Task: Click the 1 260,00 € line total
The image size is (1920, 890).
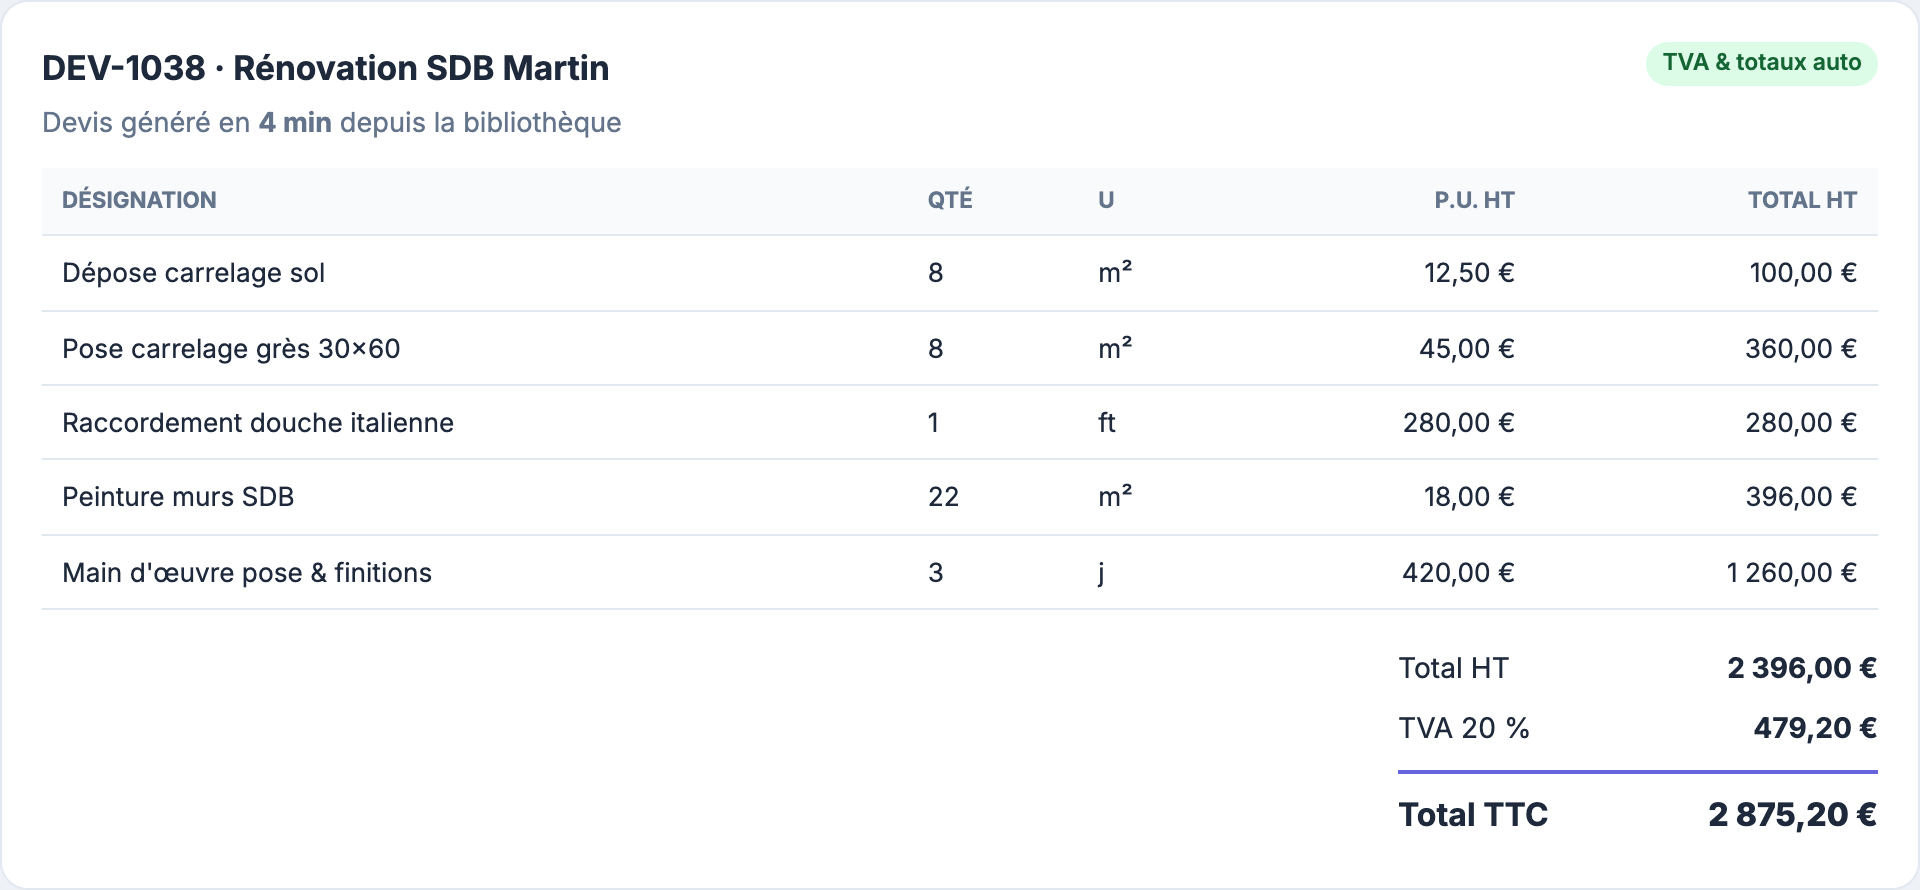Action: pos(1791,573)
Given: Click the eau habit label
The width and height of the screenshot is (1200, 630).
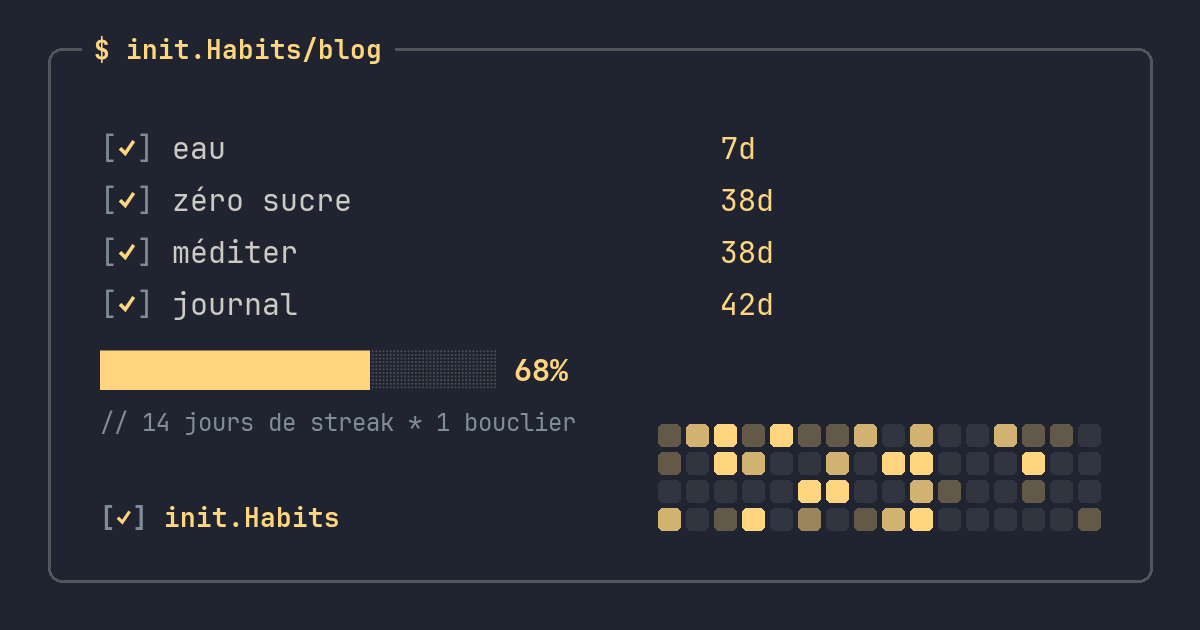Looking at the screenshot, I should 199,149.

══════════

- **Work to do**
Rewrite the records with "Click" changed to "Select" everywhere it occurs, keeping everything else the same, and leave out the pictures.

- **Written reply**
Task: Select the 1 260,00 € line total
The image size is (1920, 890).
Action: pos(1791,573)
Given: Select the eau habit label
The width and height of the screenshot is (1200, 630).
Looking at the screenshot, I should 199,149.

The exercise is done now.